Dylan Bundy is no Steve Nebraska yet but the utter choke hold he possesses on opposing hitters is nearing real, rather than fictional legendary status. A first-round pick of the Baltimore Orioles in the 2011 Major League Baseball Draft, the native Oklahoman kept his season-long no-hitter intact by blanking the Greenville Drive over four innings. Thirteen frames into his professional career for the Delmarva Shorebirds, Bundy has yet to allow a hit. He’s surrendered one walk. And he’s struck out twenty one of forty batters he’s faced.

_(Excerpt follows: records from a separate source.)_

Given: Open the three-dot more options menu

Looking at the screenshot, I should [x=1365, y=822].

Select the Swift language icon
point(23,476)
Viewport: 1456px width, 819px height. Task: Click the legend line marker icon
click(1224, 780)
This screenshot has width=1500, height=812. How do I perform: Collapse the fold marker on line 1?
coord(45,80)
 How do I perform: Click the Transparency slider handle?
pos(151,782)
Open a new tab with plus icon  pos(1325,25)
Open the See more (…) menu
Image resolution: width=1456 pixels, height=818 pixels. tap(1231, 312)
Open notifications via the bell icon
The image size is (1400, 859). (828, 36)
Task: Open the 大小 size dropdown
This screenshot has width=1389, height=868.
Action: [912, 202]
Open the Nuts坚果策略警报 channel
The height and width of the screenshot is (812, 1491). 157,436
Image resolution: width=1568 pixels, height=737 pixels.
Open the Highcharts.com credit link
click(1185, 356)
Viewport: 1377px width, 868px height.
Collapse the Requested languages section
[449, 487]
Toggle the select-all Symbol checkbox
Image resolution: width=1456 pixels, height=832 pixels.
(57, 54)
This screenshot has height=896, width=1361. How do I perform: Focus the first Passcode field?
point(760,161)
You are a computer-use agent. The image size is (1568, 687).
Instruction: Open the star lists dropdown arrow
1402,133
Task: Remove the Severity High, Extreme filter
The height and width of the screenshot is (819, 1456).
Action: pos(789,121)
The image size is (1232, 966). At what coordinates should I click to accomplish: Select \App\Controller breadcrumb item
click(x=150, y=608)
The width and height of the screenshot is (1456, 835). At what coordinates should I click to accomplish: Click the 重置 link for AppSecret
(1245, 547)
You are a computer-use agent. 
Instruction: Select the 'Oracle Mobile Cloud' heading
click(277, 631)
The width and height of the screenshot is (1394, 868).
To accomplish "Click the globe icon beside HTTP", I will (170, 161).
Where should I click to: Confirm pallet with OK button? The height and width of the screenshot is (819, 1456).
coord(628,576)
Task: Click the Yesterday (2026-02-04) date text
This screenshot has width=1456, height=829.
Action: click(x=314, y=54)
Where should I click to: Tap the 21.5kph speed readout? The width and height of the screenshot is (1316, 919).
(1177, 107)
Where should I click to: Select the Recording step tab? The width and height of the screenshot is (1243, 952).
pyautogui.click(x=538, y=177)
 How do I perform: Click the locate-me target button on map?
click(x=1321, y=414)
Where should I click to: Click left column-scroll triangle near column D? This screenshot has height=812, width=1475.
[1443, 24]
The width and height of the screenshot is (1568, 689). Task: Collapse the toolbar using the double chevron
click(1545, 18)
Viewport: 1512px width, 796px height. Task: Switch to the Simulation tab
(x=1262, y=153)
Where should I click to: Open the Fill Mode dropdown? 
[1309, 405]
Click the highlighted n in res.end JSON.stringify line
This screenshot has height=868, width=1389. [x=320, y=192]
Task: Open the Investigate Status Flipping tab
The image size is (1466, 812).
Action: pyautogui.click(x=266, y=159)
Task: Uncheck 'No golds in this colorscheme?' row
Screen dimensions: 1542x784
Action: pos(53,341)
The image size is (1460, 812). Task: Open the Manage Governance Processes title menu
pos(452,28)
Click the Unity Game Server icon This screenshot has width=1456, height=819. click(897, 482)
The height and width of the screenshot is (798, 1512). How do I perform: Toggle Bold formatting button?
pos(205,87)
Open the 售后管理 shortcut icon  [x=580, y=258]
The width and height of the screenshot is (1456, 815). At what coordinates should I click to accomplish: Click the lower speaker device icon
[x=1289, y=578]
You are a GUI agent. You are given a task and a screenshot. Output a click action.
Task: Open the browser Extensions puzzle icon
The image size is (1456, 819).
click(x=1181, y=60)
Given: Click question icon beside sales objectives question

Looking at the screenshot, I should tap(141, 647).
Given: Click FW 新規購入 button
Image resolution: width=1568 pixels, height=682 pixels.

As a Longhorn alum, I’m used to watching high school stars on the diamond never reach Austin. First round money is too tempting and that’s always been a heel for plenty of elite college baseball programs. But Bundy, a Texas commit, is headed toward rareified territory of “what might have been.” Absent botched negotiations by the Orioles, the hard throwing righty was never going to pitch for Augie Garrido and it’s obvious why.
According to the Baltimore Sun, his fastball is working on another level at the moment:
After the game, pitching coach Troy Mattes said Bundy was “pretty much overpowering” with his fastball, which sat at 96 and 97 mph and touched 99 mph later in the outing.
What’s more, he’s developing a change up that should eat High-A hitters alive and keep Double-A opponents cautious. A promotion figures to be a given in the near future with Double-A a possibility based on his performances through the summer. There’s no reason for the Orioles to rush Bundy though, as he’s only 19 and starting his Major League service clock only means Baltimore must pay him massive amounts sooner.
Working Bundy’s stamina is the goal in 2012. His appearance on Tuesday was the first to go beyond three innings. The Orioles should utilize the season to increase those pitch counts incrementally, then let the kid win a spot in the rotation next year in Spring Training.
Not allowing hits and a 21/1 strikeout/walk ratio might accelerate the timeline though.